At this time of the year, children, students and their parents endure weeks of stress, not for their own good but to amuse the government. Primary schools at risk of supposedly “failing” must torture children at their most vulnerable age. London secondary schools now report that half their pupils are buying private tuition to help with exams. School sports, art and music are being slashed to make way for maths and science “revision”.

When I was briefly a teacher, we used to argue over the uselessness of maths, the idiocy of revision and the stress of exams. Other teachers replied that they needed to know “how well we are doing”, as if there were no other way of telling. They fell back on the classic defence of pointless learning, that “it trains the mind”. They justified exams as “teaching stress”. They used to say that of flogging.

‘Free’ schools

When school league tables were introduced in the 1990s it instantly led to a plague of testing and quantification. Whitehall set up its own schools to prove it could do “better” than local government, leading to a mess of centrally funded city colleges, trust schools, academies and “free” schools. They were meant to prove that local must be worse.

The evidence shows that how a school is owned or run makes no difference to how it performs. In 2016 the Local Government Association in the UK pointed out that “only 15 per cent of the largest academy chains perform above the national average, compared with 44 per cent of council schools”. A 2016 London School of Economics study similarly concluded that turning primary schools into academies does not boost results.

An old cliché holds that no one knows the point of education, since we cannot see inside a child’s mind. But ask young people what they recall of their schooling and it is usually a remarkable teacher or a life-changing experience. It is not a league table performance. The current surge in holiday truancy is threatening parents with fines and worse. But who says going abroad does not enrich a child and a family, even if it inconveniences a school?

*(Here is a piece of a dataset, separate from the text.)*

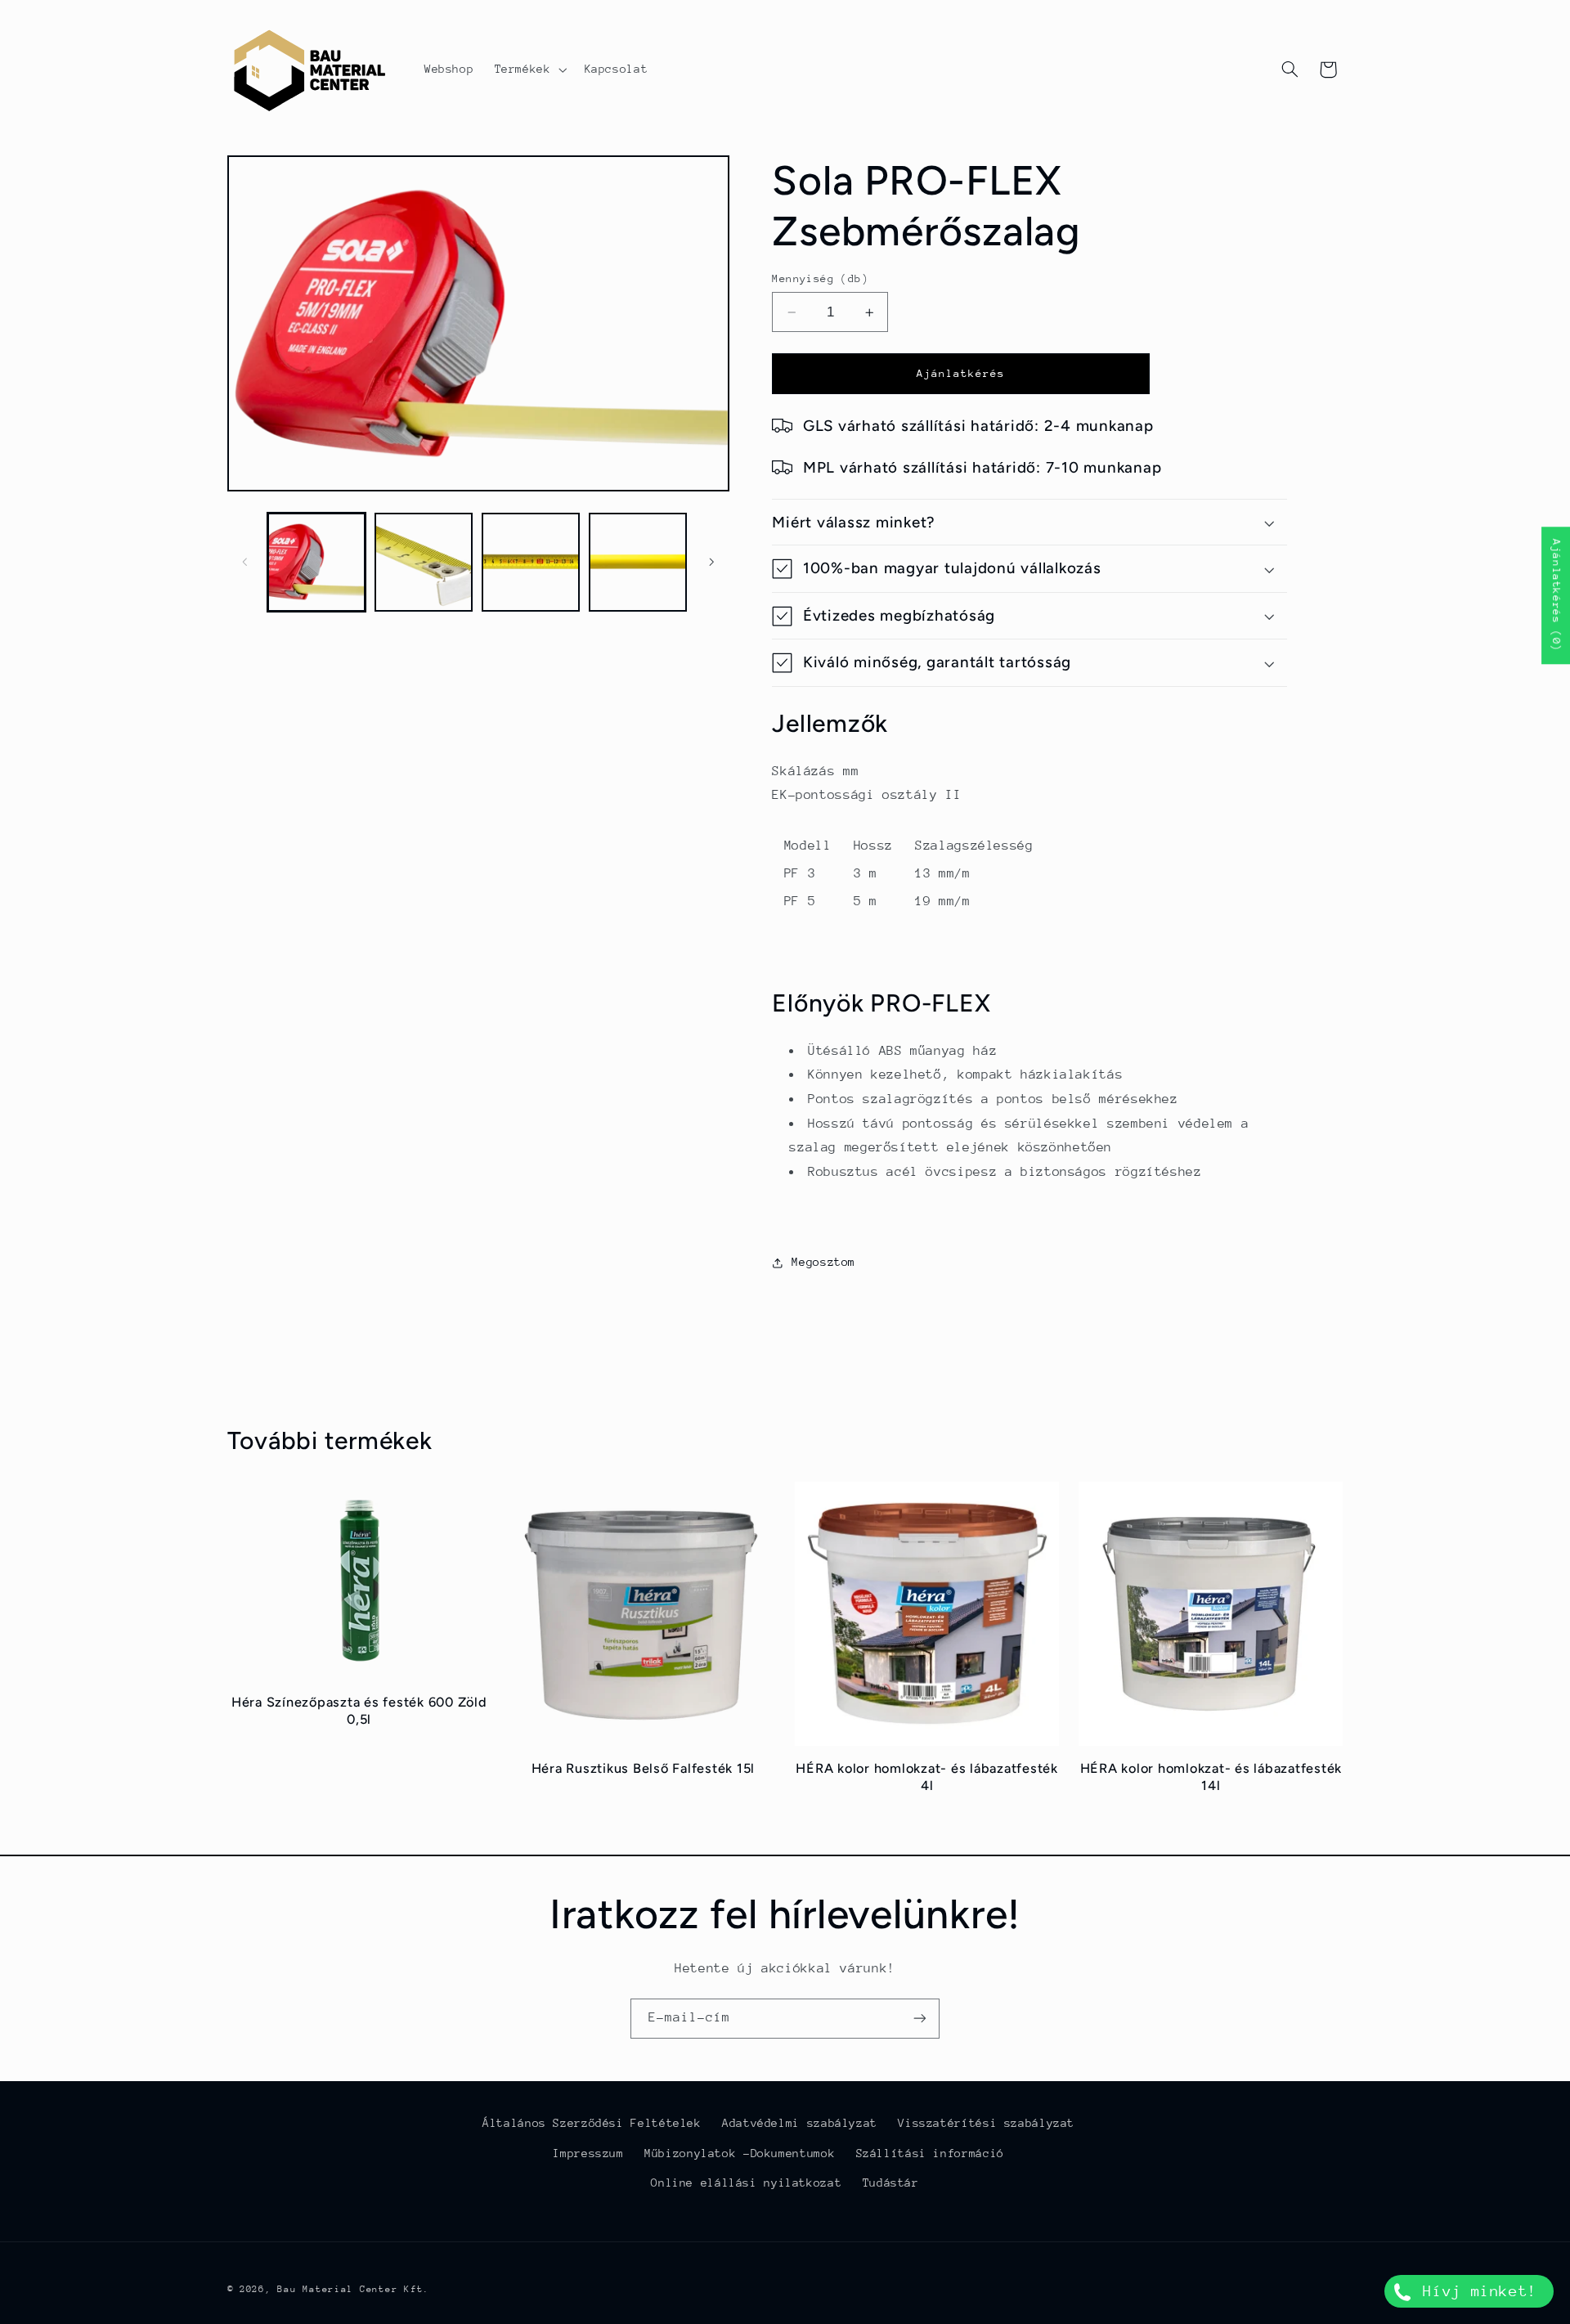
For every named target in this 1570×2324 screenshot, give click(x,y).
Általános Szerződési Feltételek (592, 2122)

We now entrust the upbringing of the nation to a regime fixated with self-validation. Universities have spent years trying to calculate the worth of a degree or of academic research. The latest absurdity is to rank teachers by asking students to vote them “gold, silver or bronze”, and rank research by the number of citations from colleagues. Anything will do to cobble together a league table.

Suicidal consequences

Countries like Britain are on their way to the purgatory of South Korea, where secondary-school children are made to cram for 14 hours a day to get into university, with suicidal consequences. It is like Athenian youths being trained for life by fighting each other to death. Current student mental health rates are appalling, so why make them worse when degree class is immaterial? The accountants Grant Thornton dropped their 2:1 entry requirement, and found graduates with poor degrees outperforming those with better ones. No one dared ask why. It might have called education’s bluff.

Teacher friends today talk of feeling like rats on a treadmill. They are slaves to targets and measurements, so they just teach the test. It is easier. The normal components of a rounded education go by the board. Schools become data factories, because data is the only food the modern state can eat.

— Guardian News & Media Ltd

Simon Jenkins is a Guardian columnist.